_Extrait du texte_:
● ● ● ● ● ● ●

Boire un café ou castagner
« Oh, je n’oublierai pas devant nous, les casqués / Les fusils lance-grenades et les grands boucliers / Tout ça pour nous forcer quand nous n’avions pour nous / Que nos poings, le bon droit, et puis quelques cailloux. » La chanson n’a pas beaucoup vieilli. L’équipement des « casqués », s’est renforcé depuis avec LBD, grenades explosives GLIF4 puis GM2L… Les ferveurs militantes peut-être aussi. La chanson a fait sa route. L’« Empain-Schneider » d’alors s’est généralisé en « les actionnaires », pour qu’elle trouve sa place dans toutes les manifs.
D’autres chansons du même acabit ont depuis fleuri, notamment à la Zad du Testet, dans cette chanson de Luciole qui interroge : « Gardien de la paix, es-tu sûr que c’est bien elle que tu gardes ? » Mais quand celle-ci les invite à boire un café – contrariant au passage quelques militants réticents à cette idée – notre chanson « Allez les gars », elle, ne se fait « guère d’illusion » sur les mutineries qu’elle pourrait provoquer.
Lucie Aubin
1 A lire sur pointculture.be, toute une histoire de cette lutte.
2 Le Monde, février 1982.

● ● ● ● ● ● ●

_Informations affichées_:
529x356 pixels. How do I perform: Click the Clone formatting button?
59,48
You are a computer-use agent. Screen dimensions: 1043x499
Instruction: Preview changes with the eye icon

● ● ● ● ● ● ●

_Consigne_: Reprenez l'extrait sur les chansons de manifestation et prolongez-le à partir de sa dernière phrase. La liste ne joue aucun rôle dans ce travail.

_Réponse attendue_:
3 Aujourd’hui, Chooz A est en plein démantèlement et Chooz B se heurte aux aléas du réchauffement climatique. Le réacteur a fermé pendant plus d’un mois, à l’été 2020, en raison du faible débit de la Meuse et pour respecter les accords avec la Belgique à ce sujet.
Quelle version écouter ?
Sur l’internet mondial, on trouve facilement la version du GAM, le groupe d’action musical, belge. C’est par exemple celle que propose sur son site, la chorale militante Le cri du chœur à Montpellier.
Et puis, René Binamé en propose une autre, version rock et confinement, enregistrée pour une compile pour enfants, “Les révoltés du bac à sable” et accompagnée d’une joyeuse chorale de mômes. Ici Empain-Schneder devient Picsou-Flairsou.
Les paroles :
Oh, je n’oublierai pas devant nous, les casqués / Les fusils lance-grenades et les grands boucliers
Tout ça pour nous forcer quand nous n’avions pour nous / Que nos poings, le bon droit, et puis quelques cailloux.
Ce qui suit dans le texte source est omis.